Der Versuch, mit der Wolke direkten unimittelbaren Kontakt aufzunehmen und teilzuhaben an ihrer Art zu denken, überfordert allerdings die Wissenschaftler. Zwei Personen sterben an den zu großen Strapazen für ihr Gehirn. Die Wolke lässt die Menschen in Ruhe und zieht weiter, das Ende der Geschichte.

Kleine Nachbetrachtung

Der schwierige Dialog Wissenschaft-Politik durchzieht wie ein roter Faden die ganze Novelle. Der Vergleich des Wissenschaftler-Camps mit dem amerikanischen Manhattan-Projekt drängt sich förmlich auf. Nur waren es nicht Heerscharen von Menschen wie in diesem Projekt, sondern nur etwas mehr als ein Dutzend Wissenschaftler. Das Manhattan-Projekt wurde ins Leben gerufen, um durch die Entwicklung einer Atombombe als damalige Superwaffe dem Spuk des Hitler-Deutschlands ein Ende zu setzen. Doch die Waffe wurde zu spät fertig. Sie über zwei japanischen Städten nach der deutschen Kapitulation noch abzuwerfen, gilt nach überwiegender heutiger Meinung als nicht gerechtfertigt.
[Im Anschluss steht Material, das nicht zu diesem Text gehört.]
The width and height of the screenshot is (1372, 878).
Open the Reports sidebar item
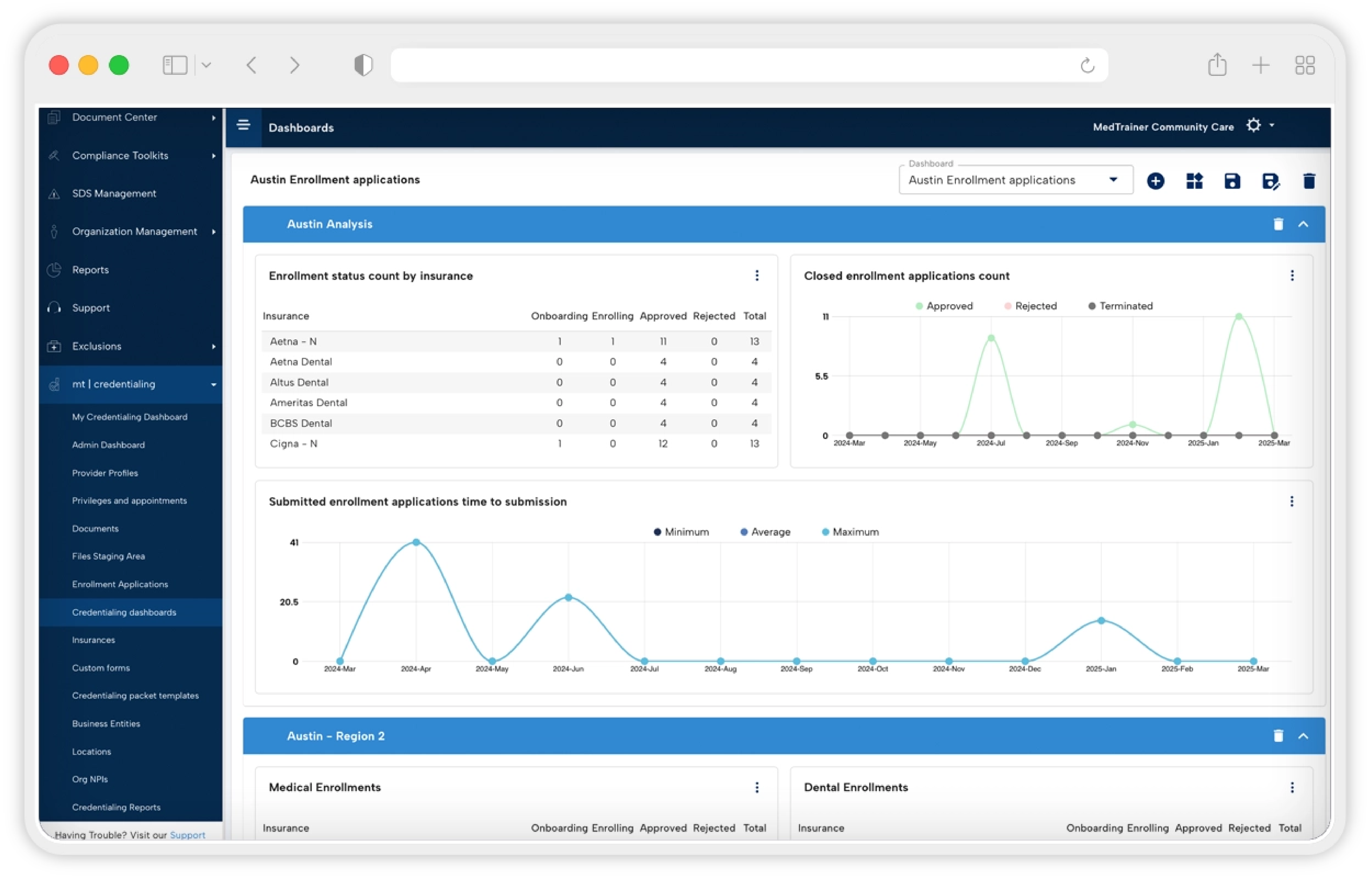pyautogui.click(x=90, y=270)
Die Wissenschaftler-Community in Hoyles Novelle muss ein ähnliches Schicksal erleben, Politiker setzen sich im Verharren in ihren Handlungsmustern über die gewonnenen Erkenntnisse der Wissenschafter hinweg und richten großes Unheil an.

Der Mut, Vorurteile und Dogmen oder auch nur herrschende Meinungen in Frage zu stellen, ist ein anderes Thema. Dass der Autor in der Beschreibung einer seiner Titelfiguren zumindest Elemente der eigenen Biografie sieht, gibt er selber zu. Sich Leben in einer anderen Form vorzustellen, als wir es kennen, ist einer dieser Punkte, ebenso die Art, wie die Kontaktaufnahme zu der Superwolke beschrieben wird. Man denkt unweigerlich an die für die Künstliche Intelligenz bekannten Trainingsmethoden, zur damaligen Zeit noch jenseits aller Vorstellung.